B1王者の宇都宮ブレックスは今季、主力をケガで欠く状態で海外遠征も含むホーム&アウェー形式のEASL(東アジアスーパーリーグ)も戦うタフな日程が続くなか、Bリーグ・レギュラーシーズンで20勝5敗(東地区2位、第15節終了・12月23日時点)と着実に勝ち星を積み重ねている。
そんななか、2024年で日本代表活動に区切りをつけた35歳のベテラン・比江島慎はどのような胸中でプレーしているのか。
「正直、予想以上にタフな日程なので、コンディションを整えるのがなかなか難しいです。技術的な部分も含めて、納得のいくパフォーマンスができていません。何が理由なのかはよくわからないのですが、その葛藤はありますね」
今季は例年より若干低めとはいえ平均11.8得点と変わらずその役割を果たしているが、ここまでの前半戦は試合によって波が見られる。
FIBAワールドカップ予選開催によるシーズン中断期間(バイウィーク)明けで見ると、秋田ノーザンハピネッツ(ホーム)との2連戦(12月6・7日)、アウェーの大阪エヴェッサ戦(12月10日)までの3試合ではフィールドゴール(FG)32本中20本成功(成功率62.5%)、3ポイントは16本中11本成功(同68.8%)で平均17.0得点と流石の活躍を見せた。
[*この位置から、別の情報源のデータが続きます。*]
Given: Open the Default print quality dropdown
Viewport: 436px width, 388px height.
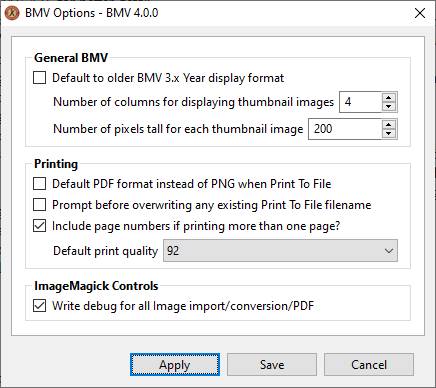Looking at the screenshot, I should pos(280,251).

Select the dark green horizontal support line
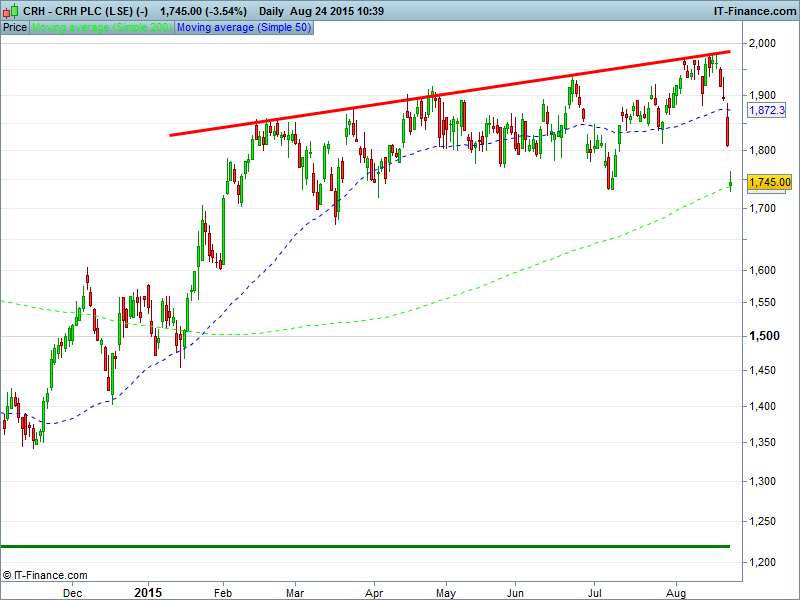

その一方で、三遠ネオフェニックスを迎えたホームでの2連戦(12月13・14日)ではFG14本中4本(28.6%)、3ポイントは11本中3本成功(同27.3%)で平均7.0得点にとどまった。
「(宇都宮のインサイドを警戒して)比較的引いて守ってくる相手にはシュートも高い確率で決まっていますが、前から当たってくるチームには、まだうまくプレーできていませんし、ダブルチームへの対応も納得いく感じではありません」
宇都宮は開幕直後からケガで長期欠場していたシックスマンのグラント・ジェレット、手術の影響で出遅れていた若きスピードスター、小川敦也がバイウィーク明けから戦線に復帰。今季は先発として起用されている25歳の高島紳司や遠藤祐亮らのベテラン勢、アイザック・フォトゥ、ギャビン・エドワーズのビッグマンと2年連続リーグMVPのガード、DJ・ニュービルという強力なラインナップにふたりが戻り、王座を獲得した昨シーズンの主要メンバーが顔を揃えた。
チームとしての完成度を上げていくのは、これからの作業となるが、同時に速い展開を武器にするチームが増えているリーグのトレンドに対応する必要性を感じている。
「速い展開を得意とするチームへの対応は、昨季からチームの課題にしているところです。ケガ人が戻ってきたのでチームとしてもっと良くしていかなければと思います。ただ、ほぼ同じメンバーでプレーしているので、(課題はありつつ)良くはなってきていると思います」
14日の三遠戦、17日のEASL・対ソウルSKナイツに2連敗後、迎えたアウェーでのアルティーリ千葉との対戦(20、21日)では、序盤から激しいディフェンスを軸に96対82、96対83と2連勝。比江島は初戦FG8本中4本成功(3ポイント6本中3本成功)で18得点をマークしたが、2戦目はFG8本中2本成功(3ポイント5本中成功ゼロ)で6得点にとどまった。
そのプレーぶりから衰えを感じられないが、比江島に「3、4年前に比べて体の変化を感じているか」と問うと、率直な答えが返ってきた。
「それはありますね。疲労が抜けにくくなっていますし、以前のように自分の思うように体が動きにくくなっている感覚はあります。ただ、それ(フィジカル面の変化)を技術でカバーしていくことで、いいプレーにつなげていくことを心がけています。その部分がまだ自分ではうまくいっていませんが」
ただ、チームとして、成長を続ける高島紳司と22歳の小川という若手ガード陣の存在は、ベテラン中心の宇都宮に新たな風を吹き込んでいるという。
「(2人の台頭は)めちゃくちゃ大きいですよ。小川は身体能力も高いですし、例えば三遠戦では、向こうのスピードにひとりで対抗できたていた。彼らがチームの幅を広げてくれるので、もっともっと成長していってほしいと思います」
バイウィーク明けのシュート率を基準に話を聞いてきたが、独特なリズムで相手を翻弄するドリブル、リングアタックの際の独特なステップは健在。百戦錬磨の経験と勝負強さは比類なきものだ。
焦る必要はない。比江島は今の自分自身に合う新たな型を模索しつつ、チームとしての成長に貢献していく。
宇都宮は12月24日にホームでサンロッカーズ渋谷と対戦した後、27、28日にはさいたまスーパーアリーナで行われる越谷アルファーズとの2連戦で2025年を締めくくる。